━━━ Data to examine

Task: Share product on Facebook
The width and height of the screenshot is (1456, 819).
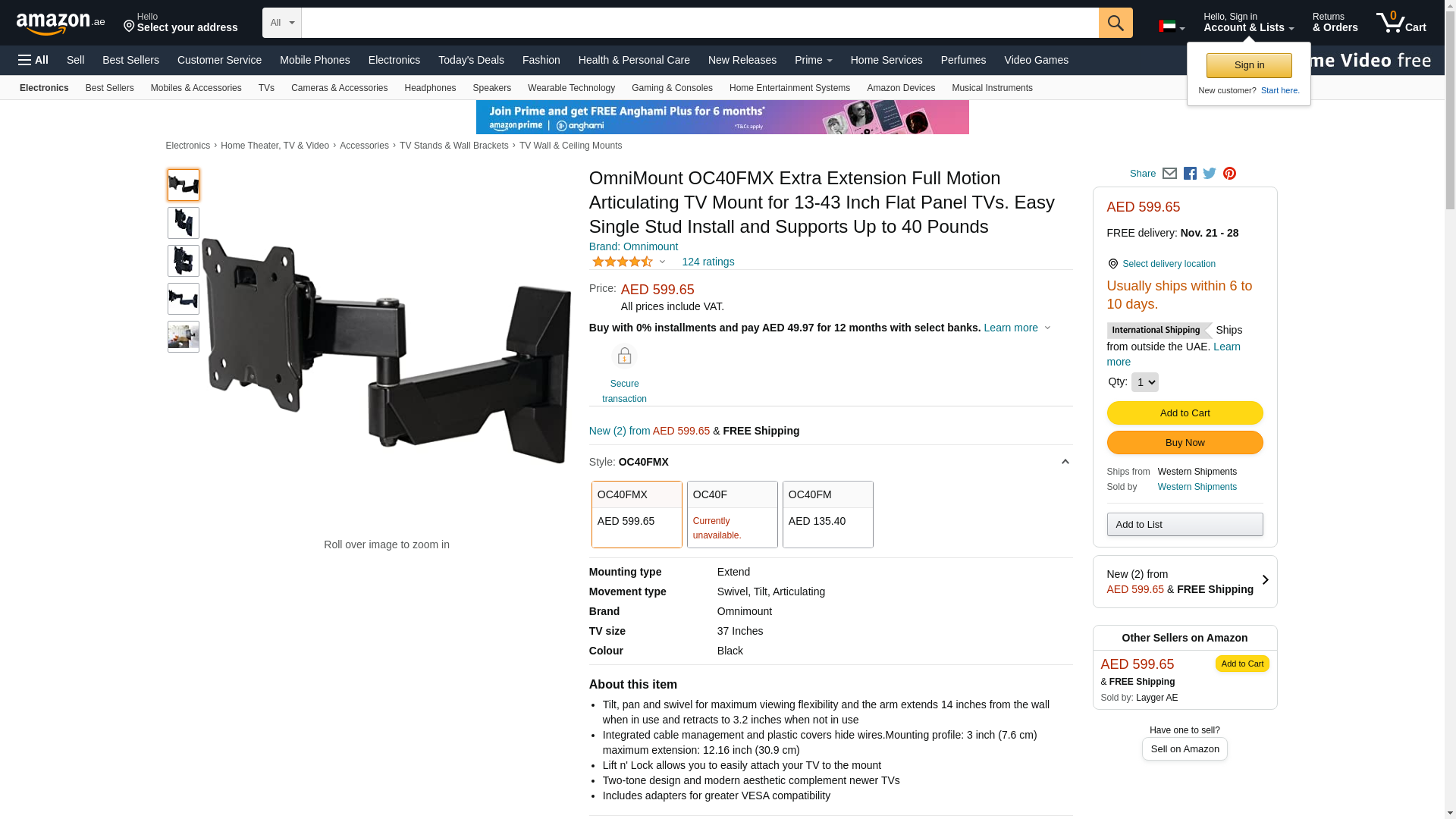Action: [1190, 174]
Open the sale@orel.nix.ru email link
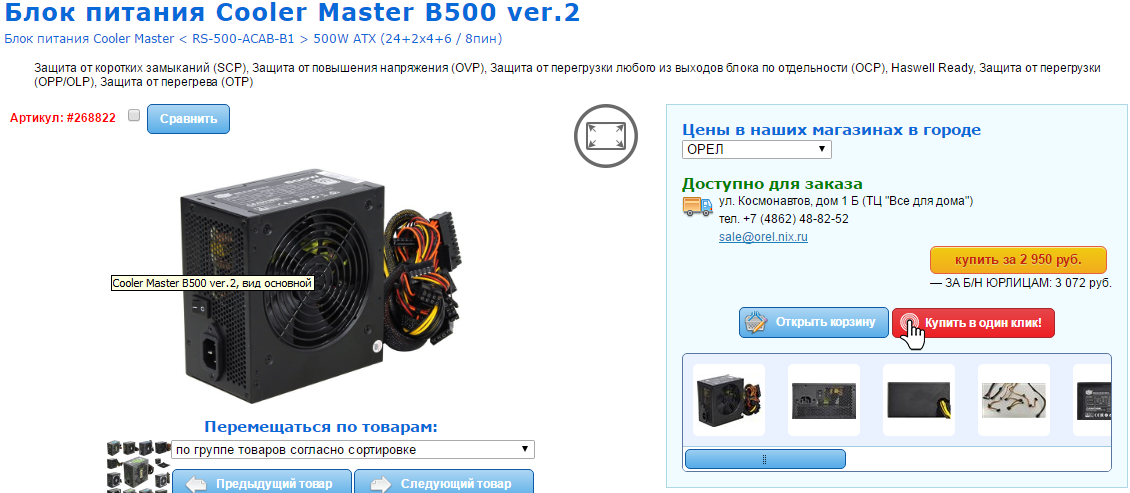1130x493 pixels. pyautogui.click(x=763, y=236)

━━━━━━

### Problem
This task calls for the records to be copied exactly, without pictures.

### Exercise result
Task: Share product on Facebook
The width and height of the screenshot is (1456, 819).
Action: [1190, 174]
Open the sale@orel.nix.ru email link
1130x493 pixels. pyautogui.click(x=763, y=236)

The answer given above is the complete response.